Gök (2016) tarafından yapılan araştırmanın amacı, resmi ve özel ilköğretim ve liselerde müdürlük yapan idarecilerin rehberlik servisi ve rehber öğretmenleri algılama düzeylerinin ölçülmesidir. Araştırma kapsamında yarı yapılandırılmış görüşme formu kullanılmıştır. Araştırma bulgularına göre, müdürler rehber öğretmenlerin okulda bulunması gerektiğini, öğrencilerin akademik başarılarını arttırmak için gerekli bilgilendirme çalışmalarını yaptıkları, öğrencilerin yetenek ve ilgilerini ortaya çıkaran envanterler uyguladıkları, öğrencilerle bireysel görüşme yaptıkları, mesleki tanıtım faaliyetleri yaptıkları sonucuna ulaşılmıştır.

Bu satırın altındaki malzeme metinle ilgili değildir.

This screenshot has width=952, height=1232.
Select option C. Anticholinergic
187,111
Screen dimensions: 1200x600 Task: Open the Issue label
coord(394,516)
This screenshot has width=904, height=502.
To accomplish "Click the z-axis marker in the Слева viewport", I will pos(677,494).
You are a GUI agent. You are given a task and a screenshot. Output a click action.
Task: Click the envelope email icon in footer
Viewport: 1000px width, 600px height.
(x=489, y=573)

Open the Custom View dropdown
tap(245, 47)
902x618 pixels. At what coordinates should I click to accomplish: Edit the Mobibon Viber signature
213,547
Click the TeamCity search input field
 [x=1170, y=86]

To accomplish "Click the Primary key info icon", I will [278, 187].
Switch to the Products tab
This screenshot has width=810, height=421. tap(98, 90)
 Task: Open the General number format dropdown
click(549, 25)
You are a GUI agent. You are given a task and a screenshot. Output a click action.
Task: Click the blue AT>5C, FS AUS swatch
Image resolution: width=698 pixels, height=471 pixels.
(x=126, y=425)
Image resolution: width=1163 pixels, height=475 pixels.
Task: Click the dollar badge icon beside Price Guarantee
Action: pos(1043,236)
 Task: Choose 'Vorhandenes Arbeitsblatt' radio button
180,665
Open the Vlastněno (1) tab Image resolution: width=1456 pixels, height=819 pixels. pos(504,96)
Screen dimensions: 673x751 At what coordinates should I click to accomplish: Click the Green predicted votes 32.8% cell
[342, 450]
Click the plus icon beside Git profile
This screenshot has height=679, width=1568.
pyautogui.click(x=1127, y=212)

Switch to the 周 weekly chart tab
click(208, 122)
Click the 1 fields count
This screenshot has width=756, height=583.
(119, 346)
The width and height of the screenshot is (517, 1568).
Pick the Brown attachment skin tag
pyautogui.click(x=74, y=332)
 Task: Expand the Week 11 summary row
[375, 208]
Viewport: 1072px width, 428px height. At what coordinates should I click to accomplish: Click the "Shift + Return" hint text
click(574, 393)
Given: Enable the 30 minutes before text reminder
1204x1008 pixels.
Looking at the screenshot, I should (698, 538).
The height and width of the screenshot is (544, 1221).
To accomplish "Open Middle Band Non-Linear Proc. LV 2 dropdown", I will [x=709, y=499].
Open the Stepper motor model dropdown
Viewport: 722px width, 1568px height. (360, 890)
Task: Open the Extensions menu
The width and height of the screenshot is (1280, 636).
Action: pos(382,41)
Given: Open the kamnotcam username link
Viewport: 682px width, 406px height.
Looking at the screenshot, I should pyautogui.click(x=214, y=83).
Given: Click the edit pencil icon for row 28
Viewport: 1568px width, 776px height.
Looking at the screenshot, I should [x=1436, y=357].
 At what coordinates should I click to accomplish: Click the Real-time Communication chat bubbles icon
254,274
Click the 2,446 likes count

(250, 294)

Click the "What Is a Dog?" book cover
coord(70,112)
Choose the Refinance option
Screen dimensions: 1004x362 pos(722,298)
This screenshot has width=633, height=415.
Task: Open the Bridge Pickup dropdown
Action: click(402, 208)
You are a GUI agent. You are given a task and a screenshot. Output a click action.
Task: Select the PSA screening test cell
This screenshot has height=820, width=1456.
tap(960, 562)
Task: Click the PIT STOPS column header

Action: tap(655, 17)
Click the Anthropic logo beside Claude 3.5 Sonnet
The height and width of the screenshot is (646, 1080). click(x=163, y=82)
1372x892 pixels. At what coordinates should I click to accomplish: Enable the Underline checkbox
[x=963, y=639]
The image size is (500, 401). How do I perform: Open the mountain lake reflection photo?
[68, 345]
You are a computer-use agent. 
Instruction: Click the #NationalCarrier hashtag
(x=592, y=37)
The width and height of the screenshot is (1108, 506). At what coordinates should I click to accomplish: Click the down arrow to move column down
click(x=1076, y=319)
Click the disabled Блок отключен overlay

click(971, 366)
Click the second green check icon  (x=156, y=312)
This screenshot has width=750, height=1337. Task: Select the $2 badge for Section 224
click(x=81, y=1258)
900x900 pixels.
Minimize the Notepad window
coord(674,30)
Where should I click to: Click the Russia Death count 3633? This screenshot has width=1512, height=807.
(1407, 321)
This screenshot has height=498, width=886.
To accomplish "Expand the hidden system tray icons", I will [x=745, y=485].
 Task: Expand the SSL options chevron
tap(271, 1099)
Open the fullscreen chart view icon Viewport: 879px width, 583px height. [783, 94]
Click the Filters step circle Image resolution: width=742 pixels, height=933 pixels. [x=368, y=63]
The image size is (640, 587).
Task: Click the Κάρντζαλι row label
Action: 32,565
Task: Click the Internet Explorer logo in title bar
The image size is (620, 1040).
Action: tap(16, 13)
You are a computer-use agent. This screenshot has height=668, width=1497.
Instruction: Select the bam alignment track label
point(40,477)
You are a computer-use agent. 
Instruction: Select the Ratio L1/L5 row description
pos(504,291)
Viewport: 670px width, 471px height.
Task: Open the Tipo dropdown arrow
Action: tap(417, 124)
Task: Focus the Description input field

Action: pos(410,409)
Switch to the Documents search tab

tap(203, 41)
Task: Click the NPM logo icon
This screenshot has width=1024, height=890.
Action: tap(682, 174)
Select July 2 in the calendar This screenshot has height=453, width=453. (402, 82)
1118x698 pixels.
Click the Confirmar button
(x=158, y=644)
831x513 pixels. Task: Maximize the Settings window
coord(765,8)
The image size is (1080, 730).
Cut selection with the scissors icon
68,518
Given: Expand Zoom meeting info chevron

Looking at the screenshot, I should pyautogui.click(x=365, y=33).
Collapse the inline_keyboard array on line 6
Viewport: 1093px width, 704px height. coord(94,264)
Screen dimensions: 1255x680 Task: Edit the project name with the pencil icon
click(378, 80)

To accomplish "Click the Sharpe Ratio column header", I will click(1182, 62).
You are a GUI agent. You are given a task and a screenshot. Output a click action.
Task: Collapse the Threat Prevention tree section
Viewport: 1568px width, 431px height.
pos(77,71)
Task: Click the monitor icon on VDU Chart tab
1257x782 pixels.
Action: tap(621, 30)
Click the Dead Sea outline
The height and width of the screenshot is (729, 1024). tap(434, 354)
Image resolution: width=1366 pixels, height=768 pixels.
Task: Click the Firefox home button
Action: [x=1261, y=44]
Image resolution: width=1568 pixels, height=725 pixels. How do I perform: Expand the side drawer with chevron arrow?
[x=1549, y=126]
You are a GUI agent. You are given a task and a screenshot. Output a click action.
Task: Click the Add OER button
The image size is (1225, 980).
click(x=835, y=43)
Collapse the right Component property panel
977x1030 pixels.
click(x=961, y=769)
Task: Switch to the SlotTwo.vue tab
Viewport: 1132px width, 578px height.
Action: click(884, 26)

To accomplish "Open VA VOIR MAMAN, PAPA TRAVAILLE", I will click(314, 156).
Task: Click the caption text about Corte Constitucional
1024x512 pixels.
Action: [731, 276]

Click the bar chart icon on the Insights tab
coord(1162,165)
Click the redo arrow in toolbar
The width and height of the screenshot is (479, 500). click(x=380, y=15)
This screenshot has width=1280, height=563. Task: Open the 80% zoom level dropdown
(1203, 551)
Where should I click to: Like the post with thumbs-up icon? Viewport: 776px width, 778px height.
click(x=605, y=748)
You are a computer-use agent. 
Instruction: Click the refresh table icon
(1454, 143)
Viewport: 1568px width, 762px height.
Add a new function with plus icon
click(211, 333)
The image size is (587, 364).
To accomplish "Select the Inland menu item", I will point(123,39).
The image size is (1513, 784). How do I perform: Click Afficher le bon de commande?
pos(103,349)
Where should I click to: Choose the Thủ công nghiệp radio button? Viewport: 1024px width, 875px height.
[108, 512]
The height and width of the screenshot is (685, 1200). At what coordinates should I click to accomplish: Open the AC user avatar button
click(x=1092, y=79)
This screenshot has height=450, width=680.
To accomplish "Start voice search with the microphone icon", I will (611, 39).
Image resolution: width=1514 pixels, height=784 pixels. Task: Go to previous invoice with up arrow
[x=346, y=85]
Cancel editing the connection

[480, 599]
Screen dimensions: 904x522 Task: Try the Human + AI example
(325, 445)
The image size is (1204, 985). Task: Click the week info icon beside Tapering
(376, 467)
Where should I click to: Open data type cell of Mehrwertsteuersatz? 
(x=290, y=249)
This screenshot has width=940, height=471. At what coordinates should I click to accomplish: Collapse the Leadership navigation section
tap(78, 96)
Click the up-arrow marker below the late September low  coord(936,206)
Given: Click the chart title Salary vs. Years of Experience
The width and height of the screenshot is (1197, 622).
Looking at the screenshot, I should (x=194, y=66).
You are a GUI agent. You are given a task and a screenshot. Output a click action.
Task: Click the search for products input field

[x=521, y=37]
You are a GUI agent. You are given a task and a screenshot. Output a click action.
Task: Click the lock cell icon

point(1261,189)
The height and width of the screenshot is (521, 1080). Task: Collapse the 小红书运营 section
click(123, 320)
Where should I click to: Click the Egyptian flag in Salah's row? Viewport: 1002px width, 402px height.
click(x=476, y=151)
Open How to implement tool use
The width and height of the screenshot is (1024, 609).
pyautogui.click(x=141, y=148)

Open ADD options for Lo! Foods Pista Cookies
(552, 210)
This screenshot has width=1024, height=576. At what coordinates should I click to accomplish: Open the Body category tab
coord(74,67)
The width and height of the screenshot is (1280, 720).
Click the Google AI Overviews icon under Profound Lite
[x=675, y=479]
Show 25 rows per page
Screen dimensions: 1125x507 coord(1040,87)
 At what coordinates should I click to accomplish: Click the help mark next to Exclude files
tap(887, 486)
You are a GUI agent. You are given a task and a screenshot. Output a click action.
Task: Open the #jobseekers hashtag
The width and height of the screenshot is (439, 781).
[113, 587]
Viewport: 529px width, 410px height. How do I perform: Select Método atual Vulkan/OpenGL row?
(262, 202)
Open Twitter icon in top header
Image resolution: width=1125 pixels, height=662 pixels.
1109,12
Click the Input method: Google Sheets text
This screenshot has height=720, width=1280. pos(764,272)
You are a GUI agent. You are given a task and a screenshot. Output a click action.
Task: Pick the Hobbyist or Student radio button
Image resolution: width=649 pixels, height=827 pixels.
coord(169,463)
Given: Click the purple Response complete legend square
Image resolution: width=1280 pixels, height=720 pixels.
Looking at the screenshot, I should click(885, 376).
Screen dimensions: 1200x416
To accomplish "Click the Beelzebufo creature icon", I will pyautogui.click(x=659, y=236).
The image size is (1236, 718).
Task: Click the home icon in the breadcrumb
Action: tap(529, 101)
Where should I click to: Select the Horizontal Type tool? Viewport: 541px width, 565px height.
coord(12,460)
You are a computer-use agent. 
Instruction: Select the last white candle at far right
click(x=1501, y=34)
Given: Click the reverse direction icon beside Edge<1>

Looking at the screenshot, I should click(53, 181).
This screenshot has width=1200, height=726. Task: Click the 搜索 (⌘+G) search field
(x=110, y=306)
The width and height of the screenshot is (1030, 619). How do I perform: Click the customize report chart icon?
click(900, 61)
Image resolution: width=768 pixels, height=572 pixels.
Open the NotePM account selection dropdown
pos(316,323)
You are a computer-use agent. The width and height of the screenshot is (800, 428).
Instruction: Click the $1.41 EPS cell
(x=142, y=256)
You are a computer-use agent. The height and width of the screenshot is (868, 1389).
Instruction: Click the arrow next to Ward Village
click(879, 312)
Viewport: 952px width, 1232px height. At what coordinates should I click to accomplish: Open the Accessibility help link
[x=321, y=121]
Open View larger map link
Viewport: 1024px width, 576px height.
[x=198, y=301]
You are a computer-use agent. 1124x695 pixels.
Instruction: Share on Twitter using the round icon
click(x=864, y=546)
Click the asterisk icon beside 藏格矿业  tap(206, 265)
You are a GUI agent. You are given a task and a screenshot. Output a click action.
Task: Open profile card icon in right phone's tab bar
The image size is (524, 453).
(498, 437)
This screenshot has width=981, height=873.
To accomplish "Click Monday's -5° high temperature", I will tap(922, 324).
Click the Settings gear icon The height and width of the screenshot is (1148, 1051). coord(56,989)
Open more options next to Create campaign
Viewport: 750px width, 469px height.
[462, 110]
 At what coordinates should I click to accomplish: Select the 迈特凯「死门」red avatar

Bununla birlikte rehber öğretmenlerin üst öğrenim olanakları hakkında yeteri kadar bilgi vermedikleri, ders seçiminde aktif rol almadıkları sonuçları da araştırmada vurgulanan noktalardandır.

Taşdan (2010) tarafından yapılan araştırmanın amacı, ortaöğretim kurumlarında görev yapan branş öğretmenlerinin ve rehber öğretmenlerin kullandıkları rehberlik etkinliklerini belirlemek ve bu etkinliklerin ortaöğretim kurumlarında öğrenimlerini sürdüren öğrencilere kazandırdığı davranışların tespitini

yapmaktır. Araştırma bulgularına göre, öğretmenlerin cinsiyet, kıdem ve branşlarına göre ve rehber öğretmenlerin, cinsiyet ve kıdemlerine göre öğrenciler için kullandıkları rehberlik etkinliklerinin kullanımı konusunda, öğrencilerin ise kendilerine uygulanan rehberlik etkinliklerinin, cinsiyet ve sınıf düzeyi konularında anlamlı bir farklılık bulunmadığı tespit edilmiştir.

Yukarıda özet halinde verilen araştırmalar incelendiğinde, araştırma grubunun genel olarak rehber öğretmenler, branş öğretmenleri ya da yöneticilerden oluştuğu belirlenmiştir. Sadece bir araştırmada (Çivicioğlu, 2016) örneklem grubu öğrencilerden oluşmaktadır. Yapılan araştırmalar genel olarak ortaöğretim kademelerinin tamamını kapsamaktadır. Sadece bir araştırmada (Eşen, 2009) 10. sınıf rehberlik programı incelenmiştir. Ancak örneklem grubunu rehber öğretmenler oluşturmaktadır. Bu araştırmada ise 10. sınıf rehberlik programının kazanımlarına ulaşma düzeyi öğrenci görüşlerine göre belirlenmeye çalışılmaktadır. Bu yönüyle araştırmanın 10. sınıf rehberlik programı hakkında daha ayrıntılı bilgi verebileceği düşünülmektedir. Sürecin en önemli parçalarından biri olan öğrenciden doğrudan bilgi edinme fırsatı sağlamaktadır. Rehberlik programında yer alan kazanımların öğrenciler tarafından öğrenilmesi istendiğinden dolayı uygulamada gerçekleşen aksaklık en doğru şekilde onlardan edinilen bilgiler sayesinde elde edilecektir. Bu yönüyle araştırmanın literatüre önemli katkıda bulunacağı düşünülmektedir.